A Prefeitura de Salvador anunciou que estudantes da Educação de Jovens e Adultos (EJA) da rede municipal passarão a receber, a partir de setembro, uma Bolsa Presença no valor de R$ 100 mensais. O anúncio foi feito pelo prefeito Bruno Reis nesta terça-feira (25), durante um evento no bairro do Costa Azul.
Segundo a administração municipal, aproximadamente 10 mil estudantes serão beneficiados. O programa terá investimento estimado em R$ 1 milhão por mês, totalizando R$ 12 milhões por ano.

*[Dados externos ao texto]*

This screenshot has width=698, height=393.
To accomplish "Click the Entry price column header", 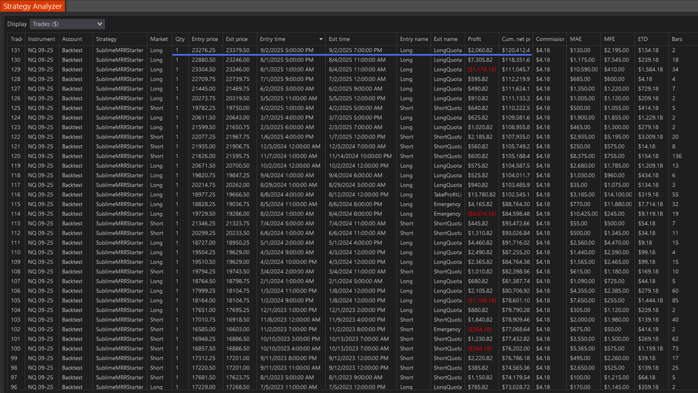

Para ter direito ao benefício, o estudante deverá estar matriculado na rede municipal, manter os dados cadastrais atualizados e registrar frequência mínima de 75% no mês. As regras para pagamento e acompanhamento do programa ainda serão regulamentadas pelo Executivo municipal.
De acordo com a Prefeitura, a iniciativa tem como objetivo incentivar a permanência dos estudantes na escola e contribuir para a redução da evasão escolar. Bruno Reis afirmou que o benefício poderá auxiliar alunos que precisam conciliar os estudos com trabalho e responsabilidades familiares.
“Sabemos que muitos pais e mães de família, pessoas que já estão com idade avançada, naturalmente, para poder estudar, precisam deixar de trabalhar em determinado turno ou horário. Agora, eles vão receber essa bolsa. A Educação de Jovens e Adultos é voltada para pessoas que não foram alfabetizadas ou que estão fora da sala de aula e que nós conseguimos trazer de volta para a escola”, explicou.
A rede municipal também oferece a EJA profissionalizante, modalidade que combina a conclusão do ensino fundamental com formação voltada para uma profissão.
Na Escola Municipal Alfredo Amorim, no Largo do Papagaio, cerca de 60% dos estudantes têm entre 18 e 25 anos, segundo a vice-diretora Aline Ribeiro Oliveira. Ela avalia que o benefício pode contribuir para a permanência de alunos que trabalham.
“Acho que esse incentivo que está sendo dado agora pela Prefeitura pode dar um retorno muito positivo, porque eles passam a ter uma ajuda de custo. Pode ser para tirar uma xerox, comprar um livro, pagar o transporte ou até mesmo comprar um lanche. Muitos deles são trabalhadores. Eu acho que vale a pena e acredito que vai incentivar para que eles retornem à escola e continuem estudando”, afirmou.